I was at the Flying J in Brookshire at 8:30 am topping off with diesel and Ice for the cooler. At about 9 am Gts Dave, Fugly and Trannyman drove by and I jumped in at the end of the line for the 450 mile convoy to Thunder Valley (named because of Tornados) in Norman, OK.



While long, the trip was pretty uneventful. We arrived at the track at about 5:30 pm and spent the next couple hours unloading and setting up. Trannyman (Doug Watkins) had a replacement vent for my trailer roof and we got that on.



Plenty of late Model Mustangs there (have I ever mentioned that Mustang drivers are mostly assholes and idiots?) - which means that there were stupid Mustang tricks like racing in the pits. Twice they borrowed my jack, and I even had one come to borrow a roll of electrical tape to repair what he called a massive fuel line leak. I gave him the tape and saved the lecture.
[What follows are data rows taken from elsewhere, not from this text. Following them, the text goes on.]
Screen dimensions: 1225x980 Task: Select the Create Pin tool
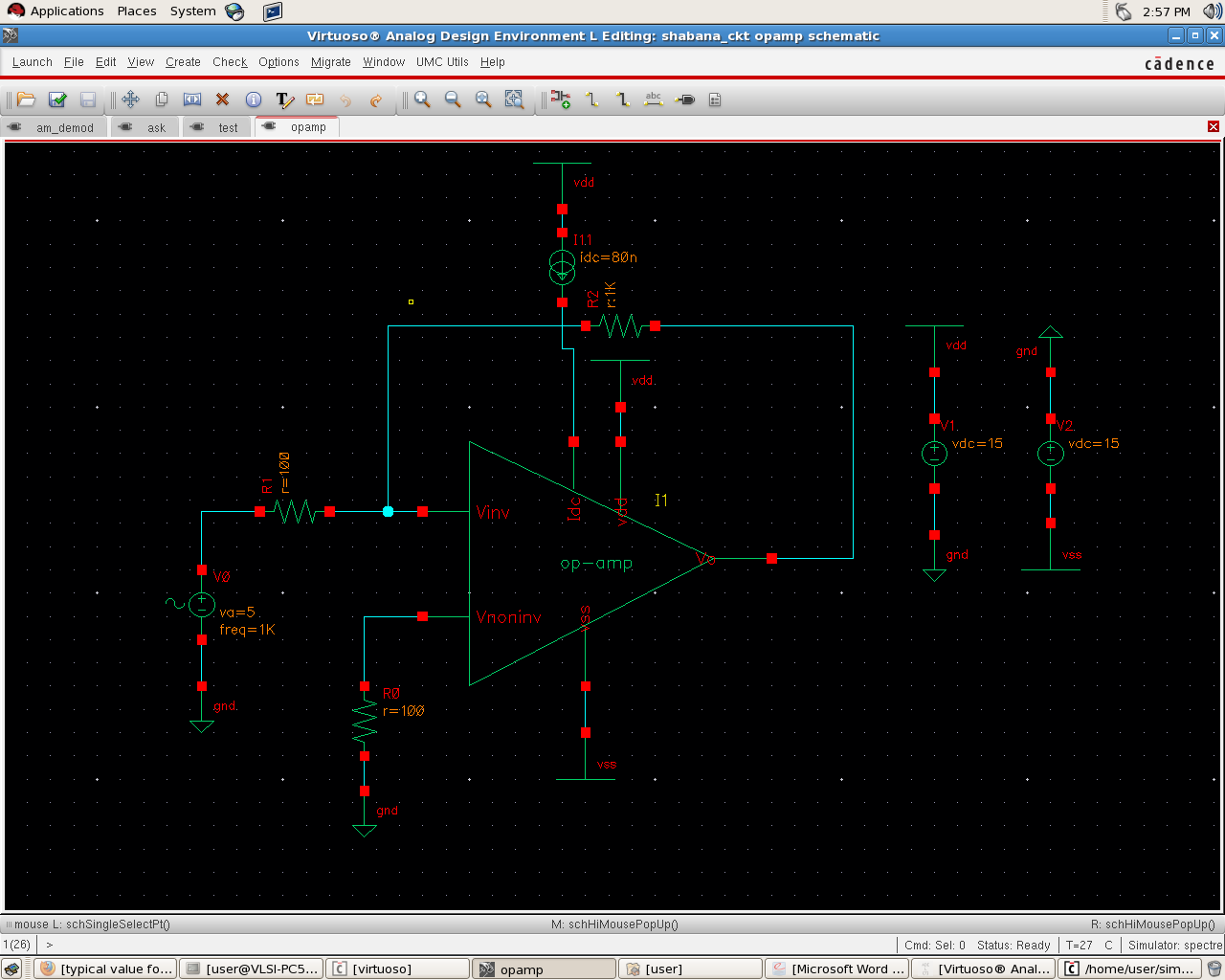pos(684,100)
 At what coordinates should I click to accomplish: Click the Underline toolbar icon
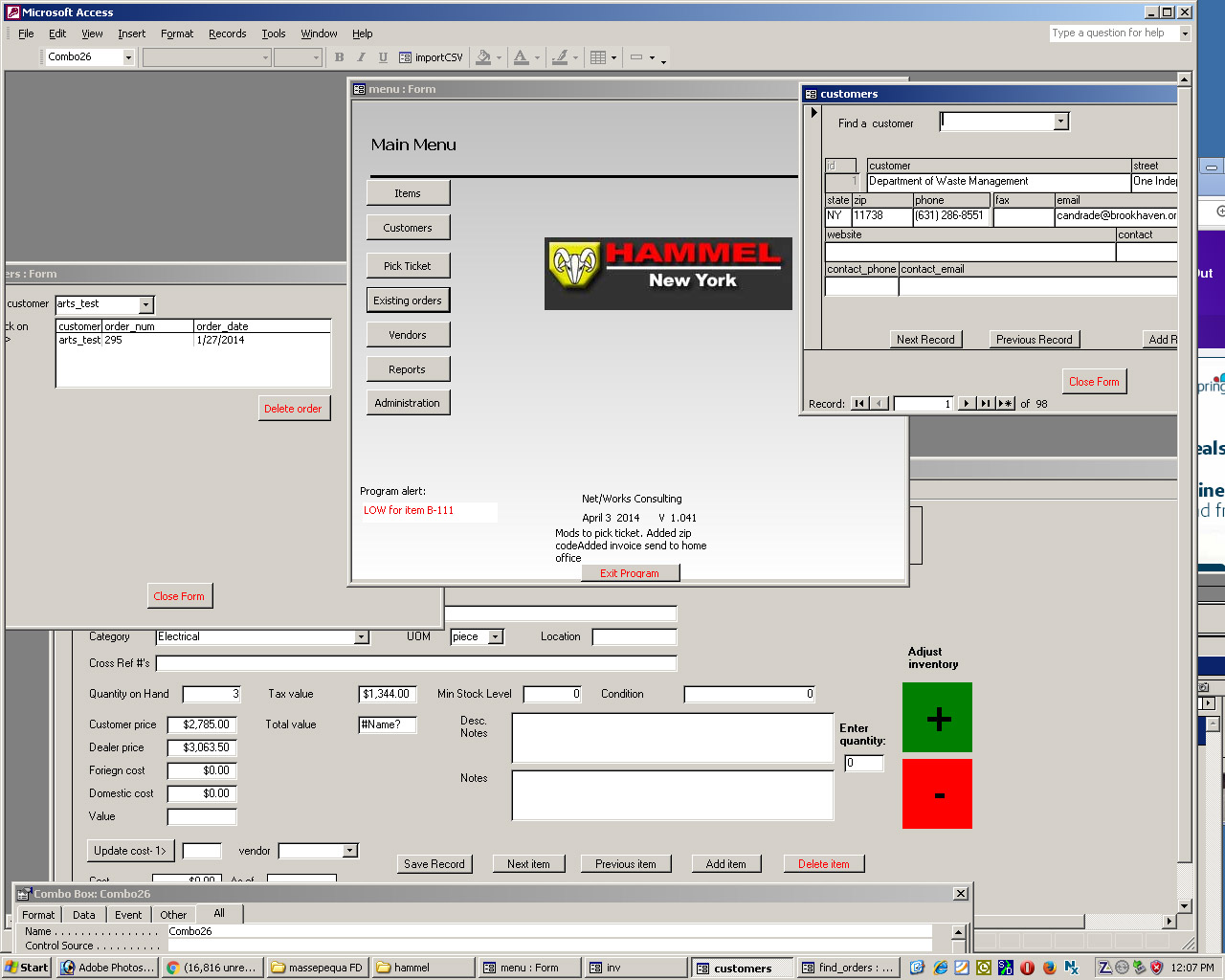coord(383,57)
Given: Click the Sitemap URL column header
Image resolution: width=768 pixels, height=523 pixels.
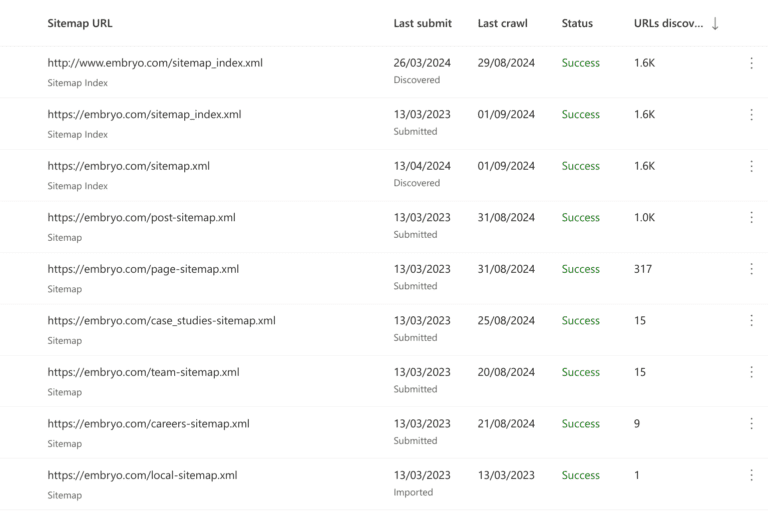Looking at the screenshot, I should pos(80,23).
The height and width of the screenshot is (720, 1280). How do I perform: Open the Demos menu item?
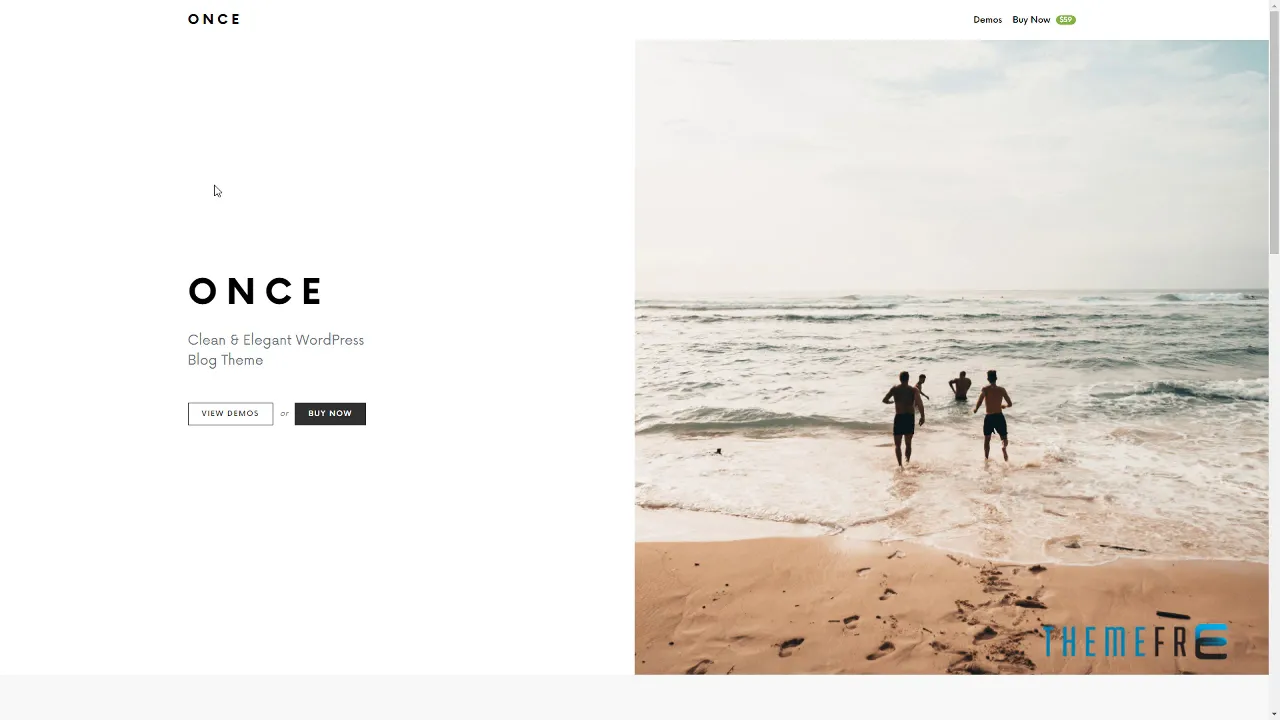(x=987, y=20)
Other tricks included them all double bulbing, cutting in line in staging lanes, and 4-second Reaction Times. The car ahead of me in the below photo had a motorcycle helmet, a T Shirt, treaded tires in the slicks lane, and "No time Display" written on his car. He stayed in his car while running with AC on for about a half hour - when they opened our lane. Obviously a true hero in Mustang legend.




On this pass, the car felt like it was stuck in the mud, and wouldn't rev to over 5000 rpm. At least I had oil pressure when I lifted just before the 1/8. When I got my time slip, it was ugly. I had a .247 light despite knowing that I left on the last bulb and my 60' was over 2 seconds. I kinda felt like it was transmission or converter, rather than motor.

When I was loading in trailer and got out of the car it started rolling away from me - until I jumped in and hit brakes. I thought maybe I didn't have in park as it was dark and I had a lot going through my mind. Anyway, my racing was again over before it started, and I loaded up.



I had a motel reservation, but I didn't want to have a sleepless night with my truck, trailer and car in the motel parking lot, after the rash of unfortunate circumstances at an all time high. The other three weren't coming back to the track until 2pm Saturday - so I instead left the track at 10:30pm for the 450 mile trip back home. After I had pulled out, Damon called to say I didn't have running lights on the trailer. I jacked with it for about 30 minutes and while I had turn signals and brake lights - I couldn't get running lights. I decided I'd have to troll for cops by driving with Flashers on vs. trolling for cops and drunks without running lights on the trailer.

At about midnight I stopped at the Flying J (I have the motorhome account that allows me to charge diesel for 6 cents under the cash price - get one if you don't have one) to fill up and have dinner at their Huddle House. I had the Mr. Cholestrol Special of greasy eggs, hash browns, grits, bacon and toast smeared with butter like substance. I also drank a total of 11 cups of coffee between there, the two 20oz go cups, and another 20oz down the road. I mention this because if you ever want a thorough Colon Cleanse - this is it. I'm so glad that my wife didn't have the back door locked when I got home - as I just made it to the shitter. But I got ahead of myself.




About 250 miles down the road (either Hearne or Calvert - I get them mixed up), at about 4am, I stopped at Loves to refuel and coffee. Shortly after that the fog was as thick as Pea soup as I was driving on a dark and curvy two lane country road. On one curve I saw way too late, I hit it way too hot. I had the trailer waving pretty hard on both lanes but managed to not over correct while I got it straightened out. The pucker factor was very high!

I finally got home at 6 am, caught a shower and a quick nap. Took another day to get my biological clock running right again.